How to complain about bad service

Mar 04, 2024
Source: Getty Images.

I have bought seven televisions in the past decade.

Five for my family and two for my wife’s mum. I bought them all from the same place. It’s not that the prices were any lower than elsewhere. At best, they were comparable. But I continued to go back because I liked the service that Videopro Homeworld Helensvale provided.

The staff were always friendly, always helpful. I bought the last of my TVs from them two weeks ago. When Dave, my installer man who has fitted all seven televisions arrived to install it, I asked him about a line (a row of dead pixels down the screen) that had appeared on the right-hand side of the television in our lounge.

I bought the 65-inch Samsung television three years ago from, you guessed it, Videopro Homeworld Helensvale.

“There’s nothing you can do about that line,’’ Dave announced.

“You need to go back to the people you purchased it from because three years is too soon for an expensive television to basically be stuffed. No doubt it will be out of warranty, but they really have an obligation to either try to fix it or to replace it under Australian Consumer Law. At the very least, they should contact Samsung on your behalf because they deal with Samsung all the time. They know who to talk to and they have more clout than you because they sell hundreds of these televisions every year.’’

Armed with a strong sense of righteous resolve I picked up the phone and called Videopro Homeworld Helensvale.

“Let me check when you bought the TV,’’ the salesperson said.

“Oh, it’s out of warranty. There’s nothing I can do to help.”

When I pointed out that it was an expensive television, he corrected me saying I’d paid only $1400 for the TV. Apparently, that’s not expensive.

I countered with: “Surely you can see that I’m a loyal customer and I’m hoping you might be able to show some loyalty back to me?”


“You need to contact Samsung. It has nothing to do with us.”

I thanked him and told him I would never buy another thing from them. Obviously, loyalty is a narrow bitter, and twisted, one-way street. I reacted swiftly and allowed my anger to take control. I truly believe $1400 televisions should last more than three years. And I also believe that a salesperson who sells televisions for a living should show at least a modicum of empathy when his product just up and dies.

That was a rookie error on my behalf – according to my wife. She later schooled me in the dark arts of complaining. More tips on that later in this article. But it did get me thinking: Does anyone really have success when they complain? Or are all staff just taught to reject customer complaints in the hope that the unhappy customer finally gives up and goes away?

I searched the internet and found a person who paid $1800 for an LG television that had developed the same “row of dead pixels” as my television. Their television was less than a year old. LG’s response was cold.

“We have considered the Australian Consumer Law and given the age of the product; LG considers that the TV has been of acceptable quality for a reasonable period of time,” their response read. As such the consumer guarantees no longer apply and LG does not believe that it is liable to provide you with a remedy under Australian Consumer Law.”

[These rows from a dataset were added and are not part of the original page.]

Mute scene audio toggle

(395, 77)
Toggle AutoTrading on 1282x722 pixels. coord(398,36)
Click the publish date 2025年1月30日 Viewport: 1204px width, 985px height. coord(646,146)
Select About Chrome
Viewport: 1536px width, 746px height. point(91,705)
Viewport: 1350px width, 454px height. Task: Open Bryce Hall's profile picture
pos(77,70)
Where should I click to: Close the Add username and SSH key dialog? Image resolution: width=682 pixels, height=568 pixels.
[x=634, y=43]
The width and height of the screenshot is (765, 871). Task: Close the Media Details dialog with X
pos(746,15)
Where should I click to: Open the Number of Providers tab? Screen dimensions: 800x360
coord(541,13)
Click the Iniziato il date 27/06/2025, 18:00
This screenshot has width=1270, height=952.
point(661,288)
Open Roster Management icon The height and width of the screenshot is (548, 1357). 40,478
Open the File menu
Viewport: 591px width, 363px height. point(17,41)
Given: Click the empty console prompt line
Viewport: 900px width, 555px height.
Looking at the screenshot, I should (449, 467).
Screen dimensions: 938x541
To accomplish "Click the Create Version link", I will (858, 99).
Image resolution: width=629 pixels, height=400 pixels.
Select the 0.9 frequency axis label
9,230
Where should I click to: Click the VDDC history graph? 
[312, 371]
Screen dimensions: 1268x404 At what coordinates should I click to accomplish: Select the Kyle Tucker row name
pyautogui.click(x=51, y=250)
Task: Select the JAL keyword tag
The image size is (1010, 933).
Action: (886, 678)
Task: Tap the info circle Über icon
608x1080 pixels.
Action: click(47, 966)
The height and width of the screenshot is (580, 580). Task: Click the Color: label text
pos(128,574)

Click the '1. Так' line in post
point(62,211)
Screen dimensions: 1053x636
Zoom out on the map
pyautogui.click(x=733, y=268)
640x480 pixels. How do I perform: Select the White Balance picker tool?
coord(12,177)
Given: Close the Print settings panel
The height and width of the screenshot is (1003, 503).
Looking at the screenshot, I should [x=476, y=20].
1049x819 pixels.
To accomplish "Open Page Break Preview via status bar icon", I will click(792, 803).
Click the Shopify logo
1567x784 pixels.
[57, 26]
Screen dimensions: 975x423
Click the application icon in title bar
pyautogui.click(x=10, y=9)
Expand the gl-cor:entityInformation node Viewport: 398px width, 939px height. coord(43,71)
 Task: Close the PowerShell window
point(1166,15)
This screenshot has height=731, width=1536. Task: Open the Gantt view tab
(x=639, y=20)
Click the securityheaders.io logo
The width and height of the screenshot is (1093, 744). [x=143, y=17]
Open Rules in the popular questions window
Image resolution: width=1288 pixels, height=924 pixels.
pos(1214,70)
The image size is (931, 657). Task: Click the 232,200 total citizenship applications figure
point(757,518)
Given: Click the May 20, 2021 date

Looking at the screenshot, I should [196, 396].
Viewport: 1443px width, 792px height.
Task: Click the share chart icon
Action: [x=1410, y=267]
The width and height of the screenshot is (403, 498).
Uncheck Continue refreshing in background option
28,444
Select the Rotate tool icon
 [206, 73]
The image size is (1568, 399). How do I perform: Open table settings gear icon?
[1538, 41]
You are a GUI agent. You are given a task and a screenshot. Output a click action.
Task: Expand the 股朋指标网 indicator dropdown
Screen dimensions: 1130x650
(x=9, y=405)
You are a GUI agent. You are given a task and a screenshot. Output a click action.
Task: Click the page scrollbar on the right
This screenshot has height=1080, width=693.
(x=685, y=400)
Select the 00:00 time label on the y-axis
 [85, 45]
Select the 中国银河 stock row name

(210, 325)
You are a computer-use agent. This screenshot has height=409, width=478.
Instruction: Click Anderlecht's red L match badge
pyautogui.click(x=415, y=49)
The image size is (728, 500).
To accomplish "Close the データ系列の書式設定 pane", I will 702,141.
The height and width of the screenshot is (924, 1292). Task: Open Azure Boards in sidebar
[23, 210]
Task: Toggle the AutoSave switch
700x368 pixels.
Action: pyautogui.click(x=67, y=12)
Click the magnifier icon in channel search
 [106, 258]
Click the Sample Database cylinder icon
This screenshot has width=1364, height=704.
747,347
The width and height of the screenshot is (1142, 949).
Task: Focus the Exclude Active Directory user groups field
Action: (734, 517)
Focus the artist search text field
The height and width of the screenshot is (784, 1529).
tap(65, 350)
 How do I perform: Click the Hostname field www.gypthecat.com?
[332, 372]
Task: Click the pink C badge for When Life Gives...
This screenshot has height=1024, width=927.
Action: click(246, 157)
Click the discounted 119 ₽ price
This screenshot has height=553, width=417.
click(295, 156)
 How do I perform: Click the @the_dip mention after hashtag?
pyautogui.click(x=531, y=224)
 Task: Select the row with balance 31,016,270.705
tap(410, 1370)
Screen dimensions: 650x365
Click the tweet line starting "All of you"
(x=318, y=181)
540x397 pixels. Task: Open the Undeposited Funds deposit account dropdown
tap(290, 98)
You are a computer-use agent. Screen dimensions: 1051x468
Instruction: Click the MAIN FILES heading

Most of us spend about 24 hours each year writing, texting or calling to complain about poor customer service.

Research shows that younger customers complain more, but us slightly older customers take complaints to the highest levels possible.

According to my wife, there is an art to complaining effectively.

  • The first thing, and she says this is the most important thing, is to pretend to be reasonable. Remember, that unless you are actually talking to the boss, the person in front of you at the counter, or on the other end of the phone, is just doing their job. They can’t go beyond store policy to appease you. So, with a smile on your face, always ask to speak to the manager and say things like “I know this is not your fault …”
  • Be as clear and as concise as you possibly can. You need to explain what your dilemma is in the simplest of terms so there is no room for confusion.
  • If you know your rights, don’t be afraid to quote any relevant laws that may help strengthen your position. Use the word Ombudsman every chance you get.
  • Say how you think this situation can be resolved effectively. The person you are dealing with needs to know how you want them to solve this situation.
  • Remember it’s not personal. Companies that specialise in bad service, deliver it to everyone these days in equal amounts. And bad companies get lots of complaints, so they know how to deal with people like you. Be smarter than them.

And last, but not least, if you are going to complain please remember to praise customer service operators when you get the chance. If someone gives you good service, let them know how grateful you are and encourage them to keep up the good work. It’s important to find a little balance in life.